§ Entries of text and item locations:

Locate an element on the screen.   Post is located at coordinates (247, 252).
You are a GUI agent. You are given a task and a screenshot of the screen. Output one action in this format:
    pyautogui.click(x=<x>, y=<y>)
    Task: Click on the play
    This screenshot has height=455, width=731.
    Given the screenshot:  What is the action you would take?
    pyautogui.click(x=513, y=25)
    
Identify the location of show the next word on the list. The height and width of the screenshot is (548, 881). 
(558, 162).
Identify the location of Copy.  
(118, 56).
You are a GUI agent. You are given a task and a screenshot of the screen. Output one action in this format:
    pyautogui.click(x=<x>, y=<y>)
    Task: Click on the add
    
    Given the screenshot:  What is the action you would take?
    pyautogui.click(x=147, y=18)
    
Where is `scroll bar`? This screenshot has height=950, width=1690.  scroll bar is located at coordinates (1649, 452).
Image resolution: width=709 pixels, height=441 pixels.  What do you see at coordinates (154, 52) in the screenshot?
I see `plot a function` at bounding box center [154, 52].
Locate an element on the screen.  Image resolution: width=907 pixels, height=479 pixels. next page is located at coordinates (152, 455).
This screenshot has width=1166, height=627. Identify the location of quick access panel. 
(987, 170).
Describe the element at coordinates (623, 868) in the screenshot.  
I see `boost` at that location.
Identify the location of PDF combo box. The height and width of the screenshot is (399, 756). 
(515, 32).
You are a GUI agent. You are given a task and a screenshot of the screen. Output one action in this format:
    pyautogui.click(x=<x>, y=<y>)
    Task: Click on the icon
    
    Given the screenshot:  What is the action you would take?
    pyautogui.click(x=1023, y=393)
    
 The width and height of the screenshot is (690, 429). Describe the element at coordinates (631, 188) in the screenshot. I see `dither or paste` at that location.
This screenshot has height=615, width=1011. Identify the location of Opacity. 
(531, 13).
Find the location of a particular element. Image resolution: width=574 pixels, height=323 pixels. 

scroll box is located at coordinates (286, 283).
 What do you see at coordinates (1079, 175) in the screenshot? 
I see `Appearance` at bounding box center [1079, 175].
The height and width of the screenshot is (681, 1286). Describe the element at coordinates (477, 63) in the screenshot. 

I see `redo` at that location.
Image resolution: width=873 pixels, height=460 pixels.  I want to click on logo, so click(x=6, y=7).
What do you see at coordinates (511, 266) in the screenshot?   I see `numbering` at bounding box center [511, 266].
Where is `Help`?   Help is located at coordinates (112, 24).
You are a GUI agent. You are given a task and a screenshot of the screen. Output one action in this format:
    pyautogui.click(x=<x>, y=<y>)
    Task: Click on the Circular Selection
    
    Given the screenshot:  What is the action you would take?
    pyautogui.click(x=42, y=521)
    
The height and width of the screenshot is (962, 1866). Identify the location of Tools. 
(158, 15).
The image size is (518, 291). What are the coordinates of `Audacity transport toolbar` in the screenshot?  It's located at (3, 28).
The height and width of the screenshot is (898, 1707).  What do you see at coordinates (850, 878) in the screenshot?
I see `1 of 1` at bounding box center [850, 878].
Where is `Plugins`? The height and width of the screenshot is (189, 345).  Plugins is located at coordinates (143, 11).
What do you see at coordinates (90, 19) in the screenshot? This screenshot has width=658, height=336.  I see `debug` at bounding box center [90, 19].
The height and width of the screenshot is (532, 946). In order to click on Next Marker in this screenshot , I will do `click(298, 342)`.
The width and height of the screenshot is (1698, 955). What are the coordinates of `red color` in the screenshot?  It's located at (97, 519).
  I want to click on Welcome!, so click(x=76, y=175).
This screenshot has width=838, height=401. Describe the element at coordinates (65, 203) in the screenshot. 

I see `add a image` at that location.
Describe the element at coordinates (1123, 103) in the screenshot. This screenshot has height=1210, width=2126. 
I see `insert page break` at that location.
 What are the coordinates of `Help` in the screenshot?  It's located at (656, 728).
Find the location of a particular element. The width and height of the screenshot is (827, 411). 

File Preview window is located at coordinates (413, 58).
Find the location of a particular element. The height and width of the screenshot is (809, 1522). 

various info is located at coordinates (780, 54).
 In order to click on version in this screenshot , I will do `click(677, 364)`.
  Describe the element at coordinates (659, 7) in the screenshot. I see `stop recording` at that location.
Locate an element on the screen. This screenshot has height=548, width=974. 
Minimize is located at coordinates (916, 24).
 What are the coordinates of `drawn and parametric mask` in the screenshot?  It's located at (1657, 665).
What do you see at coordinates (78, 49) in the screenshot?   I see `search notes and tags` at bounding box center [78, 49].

§ BRIEF: Count the lines in the records above that contain the string "want", and give only that number.

§ THE RESULT: 2